Диковинки красного угла | страница 84



И вот все десять гроздей съедены, и самая горечь от последней, ибо она — гроздь погибели души. До последней минуты любой смертельной агонии есть у каждого возможность покаяния. Но какое покаяние у того, кто не помнит себя и не знает, где он и зачем он...

И вдруг в затылок ударило острым холодом. И будто дырку в черепе пробило. И в нее полились оживляющие и обжигающие струи чего-то... вот будто ждешь его бессознательно всю жизнь, не зная, есть оно или нет, надеясь, что все-таки есть, и — вот оно! И знаешь сразу, как назвать это, будто вместе со струями название прилетело — благодать!.. И ударили струи благодати по змеенышам! Взъярились змееныши, они не собирались уступать, яростно отбиваясь от струй, не отпускали изнемогающую душу. Особо свирепо сопротивлялся десятый. Но живительный поток не иссякал, и оказалось, что любая свирепость — ничто против благодати! Сдох и растворился он в ее потоке. Но раны от змеенышей остались.

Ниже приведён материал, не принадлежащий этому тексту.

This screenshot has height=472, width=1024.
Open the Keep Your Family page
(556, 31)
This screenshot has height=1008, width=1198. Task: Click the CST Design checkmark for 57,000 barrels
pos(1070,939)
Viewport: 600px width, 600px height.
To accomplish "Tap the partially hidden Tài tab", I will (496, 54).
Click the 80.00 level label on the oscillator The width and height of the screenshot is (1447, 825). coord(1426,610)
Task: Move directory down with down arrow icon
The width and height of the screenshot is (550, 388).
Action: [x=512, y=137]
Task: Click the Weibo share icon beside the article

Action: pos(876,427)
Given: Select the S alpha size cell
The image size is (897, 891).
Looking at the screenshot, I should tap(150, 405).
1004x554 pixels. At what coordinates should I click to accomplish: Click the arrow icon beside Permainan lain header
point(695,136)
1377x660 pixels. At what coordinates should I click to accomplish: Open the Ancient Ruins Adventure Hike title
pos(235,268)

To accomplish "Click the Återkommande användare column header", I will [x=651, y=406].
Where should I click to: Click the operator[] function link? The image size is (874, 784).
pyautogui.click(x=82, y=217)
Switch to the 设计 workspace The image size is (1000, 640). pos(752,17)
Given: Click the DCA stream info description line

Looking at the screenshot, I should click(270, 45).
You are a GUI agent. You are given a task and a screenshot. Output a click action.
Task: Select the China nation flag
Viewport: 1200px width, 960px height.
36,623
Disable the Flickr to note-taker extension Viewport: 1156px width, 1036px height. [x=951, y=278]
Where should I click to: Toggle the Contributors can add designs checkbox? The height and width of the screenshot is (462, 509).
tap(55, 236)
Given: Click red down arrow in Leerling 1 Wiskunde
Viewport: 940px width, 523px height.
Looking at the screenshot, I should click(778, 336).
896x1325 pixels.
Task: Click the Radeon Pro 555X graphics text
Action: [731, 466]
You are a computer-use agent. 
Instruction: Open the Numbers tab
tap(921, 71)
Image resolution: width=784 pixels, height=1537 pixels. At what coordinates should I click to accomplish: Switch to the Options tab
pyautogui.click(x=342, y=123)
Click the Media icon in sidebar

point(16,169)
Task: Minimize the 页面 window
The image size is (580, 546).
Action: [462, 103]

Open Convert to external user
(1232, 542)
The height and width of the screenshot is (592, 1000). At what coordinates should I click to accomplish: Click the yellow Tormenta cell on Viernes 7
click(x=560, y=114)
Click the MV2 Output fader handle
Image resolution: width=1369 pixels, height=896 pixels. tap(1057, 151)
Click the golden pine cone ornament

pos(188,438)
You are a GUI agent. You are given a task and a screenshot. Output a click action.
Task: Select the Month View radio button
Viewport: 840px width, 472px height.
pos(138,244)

Как только бутылка опустела, дядя остановился и стал подниматься с четверенек. Бабушка отступила в испуге и прижала к себе внука. Всегда непредсказуемы такие, кто вот так поднимается, кто, будучи пьяным, находит в себе силы подняться, так как обычно они поднимаются, чтоб побуянить и после опять упасть. Дядя встал и повернулся лицом к бабушке. И тут бабушка вскрикнула пораженно, вскрикнула, как говорят, не своим голосом. Если бы поднявшийся собрался дебоширить, она б вообще не вскрикнула, она бы сразу начала соображать, как урезонить буяна. И обязательно урезонила бы, не привыкать! Но сейчас она видела невозможное, от которого хоть каким голосом вскрикнешь: перед ней стоял совершенно трезвый молодой человек и ясными, но беспокойными глазами смотрел на нее. Потом огляделся и спросил:

— Где я?

Ответил Тимоша:

— Дяденька, вы у нас. Мы вас с бабушкой со снега подняли и сюда принесли. И полили святой водичкой.

Дяденька призакрыл глаза, губы его беззвучно задвигались, явно он сейчас прокручивал про себя обрывки воспоминаний, и эти обрывки, судя по его изменившемуся лицу, не доставляли ему радости.

— Ужас, — сказал дядя, открывая глаза.

— Ужас, — сказала бабушка, хотя и не видела того, что смотрел про себя дядя. Дядя стал тереть себе виски.

— Но я ж еще валяться должен, — тихо проговорил он, покачивая головой.

— Бабушка, — подал голос Тимоша, — а как же папа? Ему водички не осталось?

— Да... Ему водички завтра возьмем, Тимош. У Нее, — бабушка кивнула на икону, — воды на всех хватит.